C'est l'épilogue judiciaire, en première instance, de l'une des pires catastrophes qu'ait connues l'Italie contemporaine. Huit ans après l'effondrement du pont Morandi à Gênes, un tribunal a condamné 32 accusés à des peines de prison, rapporte Libération. Une décision très attendue par les familles des 43 victimes.
Le drame du 14 août 2018
Le 14 août 2018, en pleine journée, une section du pont Morandi, ce viaduc autoroutier qui enjambait la ville de Gênes, s'était brutalement effondrée. Des dizaines de véhicules avaient été précipités dans le vide. Le bilan, terrible, s'était établi à 43 morts. L'image de ce tablier rompu, dressé au-dessus du chantier naval et des immeubles, avait fait le tour du monde et profondément marqué l'Italie.
Au-delà du choc, la catastrophe avait posé une question brûlante : celle de l'entretien des infrastructures et des responsabilités dans leur surveillance. L'enquête s'était concentrée sur la maintenance de l'ouvrage et sur les décisions prises, ou reportées, par ses gestionnaires.
Des peines allant jusqu'à douze ans
Au terme d'un procès de plusieurs années, le tribunal a prononcé 32 condamnations, tandis que d'autres accusés étaient relaxés ou bénéficiaient de la prescription, détaille Le Monde. La peine la plus lourde, douze ans de prison, a été infligée à l'ancien PDG d'Autostrade per l'Italia, la société qui exploitait l'autoroute. D'autres anciens responsables de l'entreprise et de sa filiale d'ingénierie ont écopé de peines de plusieurs années.

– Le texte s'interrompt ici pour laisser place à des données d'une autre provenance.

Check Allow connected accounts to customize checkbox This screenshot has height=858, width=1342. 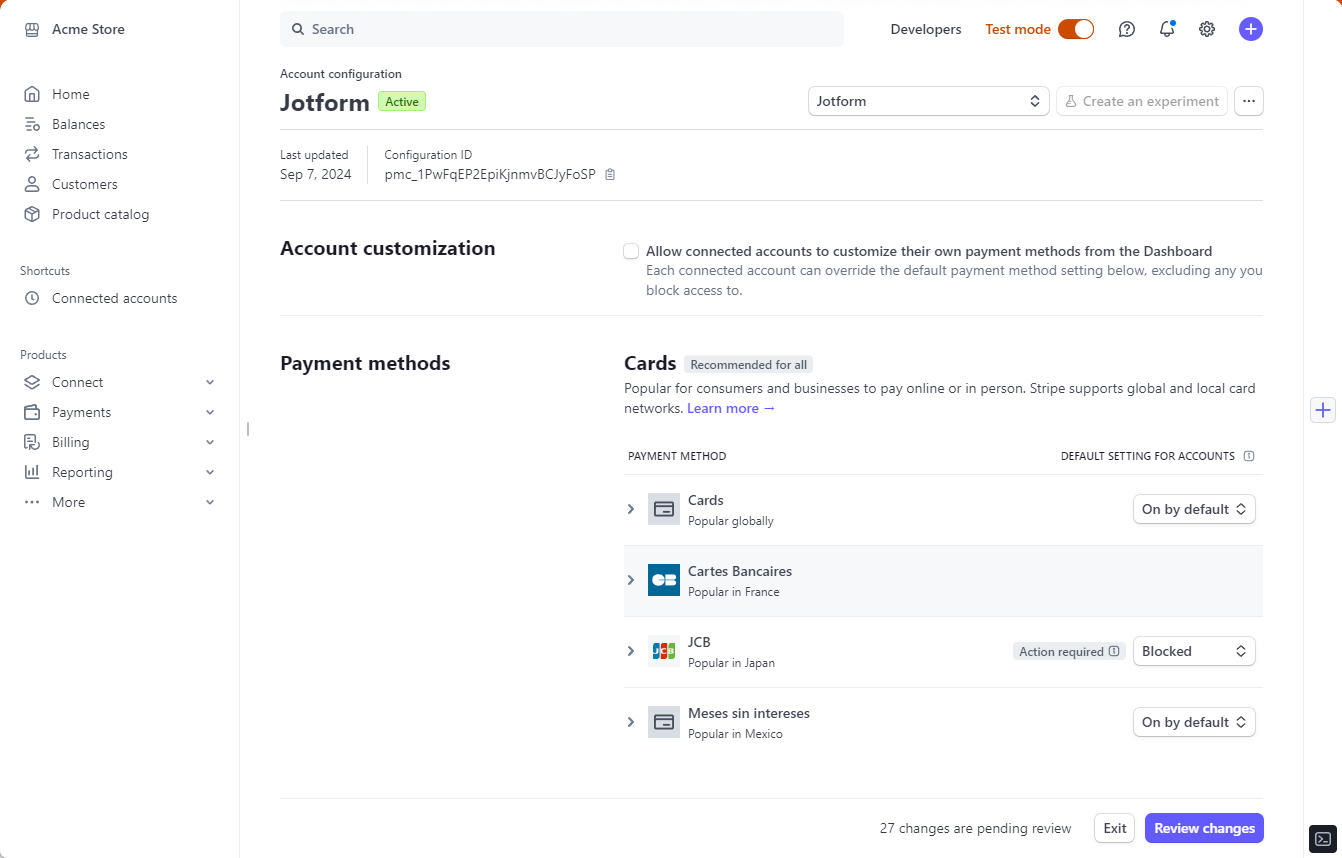click(x=631, y=251)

Les prévenus étaient poursuivis pour des faits graves, notamment homicide involontaire et manquements à la sécurité. Selon l'accusation, l'état de dégradation de l'ouvrage était connu et les travaux nécessaires n'avaient pas été réalisés à temps.
Un jugement encore susceptible d'appel
Comme le veut la procédure italienne, ce verdict de première instance n'est pas définitif : les condamnés peuvent faire appel, et l'affaire pourrait connaître de nouveaux développements devant les juridictions supérieures. Le chemin judiciaire, déjà long, n'est donc pas achevé.
Pour les proches des victimes, cette décision représente néanmoins une étape importante, celle d'une reconnaissance de responsabilités après des années d'attente. Au-delà du cas génois, le drame du pont Morandi a durablement alerté sur l'enjeu, en Italie comme ailleurs en Europe, du vieillissement et de l'entretien des grandes infrastructures. Un enjeu qui, huit ans plus tard, reste plus que jamais d'actualité.